▸ TASK DIRECTIONS
Please set the lines down again exactly, from the top of the entries through the line that contains "Task: Click the green table add icon".
....
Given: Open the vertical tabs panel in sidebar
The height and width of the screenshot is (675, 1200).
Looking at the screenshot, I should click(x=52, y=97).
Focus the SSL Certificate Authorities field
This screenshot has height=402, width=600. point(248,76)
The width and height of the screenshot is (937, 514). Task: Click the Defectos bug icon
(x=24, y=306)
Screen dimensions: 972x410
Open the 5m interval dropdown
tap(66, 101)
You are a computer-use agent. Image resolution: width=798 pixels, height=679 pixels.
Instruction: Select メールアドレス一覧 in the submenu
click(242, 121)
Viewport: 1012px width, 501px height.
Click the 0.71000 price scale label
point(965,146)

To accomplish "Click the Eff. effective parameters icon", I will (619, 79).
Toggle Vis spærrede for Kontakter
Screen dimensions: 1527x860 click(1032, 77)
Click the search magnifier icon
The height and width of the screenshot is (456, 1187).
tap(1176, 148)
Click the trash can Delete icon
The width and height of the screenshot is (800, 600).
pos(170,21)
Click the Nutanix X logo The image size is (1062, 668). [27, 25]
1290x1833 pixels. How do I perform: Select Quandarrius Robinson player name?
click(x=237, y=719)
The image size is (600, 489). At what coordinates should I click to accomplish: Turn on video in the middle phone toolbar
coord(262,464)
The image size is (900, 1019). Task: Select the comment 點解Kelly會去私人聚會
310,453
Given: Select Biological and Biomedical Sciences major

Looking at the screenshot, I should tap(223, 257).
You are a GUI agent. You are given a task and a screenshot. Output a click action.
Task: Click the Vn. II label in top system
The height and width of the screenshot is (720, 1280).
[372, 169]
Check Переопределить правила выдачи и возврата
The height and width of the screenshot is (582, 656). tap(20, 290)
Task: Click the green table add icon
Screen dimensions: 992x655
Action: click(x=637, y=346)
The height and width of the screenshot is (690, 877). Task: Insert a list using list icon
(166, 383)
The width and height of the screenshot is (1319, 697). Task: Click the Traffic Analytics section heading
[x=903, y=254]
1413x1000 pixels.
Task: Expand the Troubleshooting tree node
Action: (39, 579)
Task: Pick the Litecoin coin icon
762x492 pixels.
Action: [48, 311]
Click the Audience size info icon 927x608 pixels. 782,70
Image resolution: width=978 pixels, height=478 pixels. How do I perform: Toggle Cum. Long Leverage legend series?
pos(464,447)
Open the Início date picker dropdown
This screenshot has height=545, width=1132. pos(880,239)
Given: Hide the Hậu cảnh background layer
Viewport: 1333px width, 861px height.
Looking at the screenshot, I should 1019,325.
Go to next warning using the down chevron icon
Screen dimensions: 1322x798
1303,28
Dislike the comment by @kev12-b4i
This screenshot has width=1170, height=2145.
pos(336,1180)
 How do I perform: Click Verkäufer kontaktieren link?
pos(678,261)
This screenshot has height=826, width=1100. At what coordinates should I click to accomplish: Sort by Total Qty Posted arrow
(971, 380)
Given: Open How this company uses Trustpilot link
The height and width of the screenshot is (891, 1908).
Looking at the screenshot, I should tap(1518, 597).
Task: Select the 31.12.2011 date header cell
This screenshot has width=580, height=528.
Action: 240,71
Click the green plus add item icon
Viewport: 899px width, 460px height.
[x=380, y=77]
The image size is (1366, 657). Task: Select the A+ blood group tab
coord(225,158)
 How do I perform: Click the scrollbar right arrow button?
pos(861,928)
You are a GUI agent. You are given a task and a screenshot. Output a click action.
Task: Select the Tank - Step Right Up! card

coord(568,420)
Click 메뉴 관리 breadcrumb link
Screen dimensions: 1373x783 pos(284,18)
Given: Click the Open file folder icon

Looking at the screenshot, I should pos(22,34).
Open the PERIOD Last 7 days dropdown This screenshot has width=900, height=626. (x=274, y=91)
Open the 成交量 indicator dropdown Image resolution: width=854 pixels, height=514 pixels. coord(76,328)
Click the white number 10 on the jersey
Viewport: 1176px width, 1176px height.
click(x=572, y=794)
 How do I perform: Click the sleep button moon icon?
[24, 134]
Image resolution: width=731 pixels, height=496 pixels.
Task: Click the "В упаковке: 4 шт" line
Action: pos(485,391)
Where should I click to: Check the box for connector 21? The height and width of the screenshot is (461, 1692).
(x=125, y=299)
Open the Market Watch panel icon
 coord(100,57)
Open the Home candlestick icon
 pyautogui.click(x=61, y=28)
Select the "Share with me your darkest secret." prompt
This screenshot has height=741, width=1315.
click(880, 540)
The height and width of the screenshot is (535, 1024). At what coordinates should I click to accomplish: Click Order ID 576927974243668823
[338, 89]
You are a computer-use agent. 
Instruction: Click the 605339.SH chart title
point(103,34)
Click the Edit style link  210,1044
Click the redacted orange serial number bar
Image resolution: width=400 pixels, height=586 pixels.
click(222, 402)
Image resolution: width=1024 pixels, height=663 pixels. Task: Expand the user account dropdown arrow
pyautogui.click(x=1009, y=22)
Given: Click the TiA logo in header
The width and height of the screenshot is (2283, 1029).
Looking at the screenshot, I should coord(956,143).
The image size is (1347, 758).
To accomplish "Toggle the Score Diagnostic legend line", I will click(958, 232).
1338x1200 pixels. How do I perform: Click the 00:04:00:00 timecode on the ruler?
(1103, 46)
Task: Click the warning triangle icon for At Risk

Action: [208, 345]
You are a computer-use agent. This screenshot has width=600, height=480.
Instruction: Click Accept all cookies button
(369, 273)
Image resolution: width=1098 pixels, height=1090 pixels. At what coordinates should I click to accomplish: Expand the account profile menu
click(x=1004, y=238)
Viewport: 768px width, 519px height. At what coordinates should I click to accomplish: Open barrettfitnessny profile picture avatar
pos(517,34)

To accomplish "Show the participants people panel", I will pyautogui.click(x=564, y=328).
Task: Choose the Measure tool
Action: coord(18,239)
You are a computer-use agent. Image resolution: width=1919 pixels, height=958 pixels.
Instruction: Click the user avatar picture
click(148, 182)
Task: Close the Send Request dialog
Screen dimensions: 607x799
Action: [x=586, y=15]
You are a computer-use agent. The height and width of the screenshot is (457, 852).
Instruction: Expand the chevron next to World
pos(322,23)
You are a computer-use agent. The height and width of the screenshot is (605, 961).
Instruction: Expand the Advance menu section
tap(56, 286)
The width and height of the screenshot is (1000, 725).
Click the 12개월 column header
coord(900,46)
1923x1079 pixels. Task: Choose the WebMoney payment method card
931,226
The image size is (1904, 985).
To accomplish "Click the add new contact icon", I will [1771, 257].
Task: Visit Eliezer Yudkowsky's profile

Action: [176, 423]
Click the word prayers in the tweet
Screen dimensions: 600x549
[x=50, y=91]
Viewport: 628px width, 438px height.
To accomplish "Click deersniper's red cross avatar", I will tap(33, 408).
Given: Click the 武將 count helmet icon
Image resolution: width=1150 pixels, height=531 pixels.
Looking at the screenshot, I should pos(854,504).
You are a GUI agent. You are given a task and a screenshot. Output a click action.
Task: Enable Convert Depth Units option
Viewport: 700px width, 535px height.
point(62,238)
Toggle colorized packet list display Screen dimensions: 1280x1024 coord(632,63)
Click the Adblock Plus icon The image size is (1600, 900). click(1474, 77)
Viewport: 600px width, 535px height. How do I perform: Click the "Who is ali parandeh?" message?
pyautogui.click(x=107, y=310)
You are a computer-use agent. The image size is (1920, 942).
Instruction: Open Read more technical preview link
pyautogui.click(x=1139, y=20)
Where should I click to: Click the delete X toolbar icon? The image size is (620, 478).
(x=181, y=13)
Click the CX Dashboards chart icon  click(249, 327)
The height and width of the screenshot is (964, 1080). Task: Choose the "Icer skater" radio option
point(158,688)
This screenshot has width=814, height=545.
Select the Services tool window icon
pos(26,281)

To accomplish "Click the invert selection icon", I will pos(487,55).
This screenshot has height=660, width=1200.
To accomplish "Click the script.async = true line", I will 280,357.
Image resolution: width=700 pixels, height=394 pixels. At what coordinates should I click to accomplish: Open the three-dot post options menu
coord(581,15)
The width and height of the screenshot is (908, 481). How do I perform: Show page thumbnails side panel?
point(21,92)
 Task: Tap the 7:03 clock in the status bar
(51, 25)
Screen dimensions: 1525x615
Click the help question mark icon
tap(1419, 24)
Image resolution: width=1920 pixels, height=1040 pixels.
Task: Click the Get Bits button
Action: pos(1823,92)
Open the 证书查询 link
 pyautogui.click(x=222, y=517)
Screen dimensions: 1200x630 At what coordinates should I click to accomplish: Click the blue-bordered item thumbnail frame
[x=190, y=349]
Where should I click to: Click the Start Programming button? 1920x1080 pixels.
....
▸ RESPONSE AREA
Given: Open the vertical tabs panel in sidebar
The height and width of the screenshot is (675, 1200).
Looking at the screenshot, I should click(x=52, y=97).
Focus the SSL Certificate Authorities field
This screenshot has height=402, width=600. point(248,76)
The width and height of the screenshot is (937, 514). Task: Click the Defectos bug icon
(x=24, y=306)
Screen dimensions: 972x410
Open the 5m interval dropdown
tap(66, 101)
You are a computer-use agent. Image resolution: width=798 pixels, height=679 pixels.
Instruction: Select メールアドレス一覧 in the submenu
click(242, 121)
Viewport: 1012px width, 501px height.
Click the 0.71000 price scale label
point(965,146)

To accomplish "Click the Eff. effective parameters icon", I will (619, 79).
Toggle Vis spærrede for Kontakter
Screen dimensions: 1527x860 click(1032, 77)
Click the search magnifier icon
The height and width of the screenshot is (456, 1187).
tap(1176, 148)
Click the trash can Delete icon
The width and height of the screenshot is (800, 600).
pos(170,21)
Click the Nutanix X logo The image size is (1062, 668). [27, 25]
1290x1833 pixels. How do I perform: Select Quandarrius Robinson player name?
click(x=237, y=719)
The image size is (600, 489). At what coordinates should I click to accomplish: Turn on video in the middle phone toolbar
coord(262,464)
The image size is (900, 1019). Task: Select the comment 點解Kelly會去私人聚會
310,453
Given: Select Biological and Biomedical Sciences major

Looking at the screenshot, I should tap(223, 257).
You are a GUI agent. You are given a task and a screenshot. Output a click action.
Task: Click the Vn. II label in top system
The height and width of the screenshot is (720, 1280).
[372, 169]
Check Переопределить правила выдачи и возврата
The height and width of the screenshot is (582, 656). tap(20, 290)
Task: Click the green table add icon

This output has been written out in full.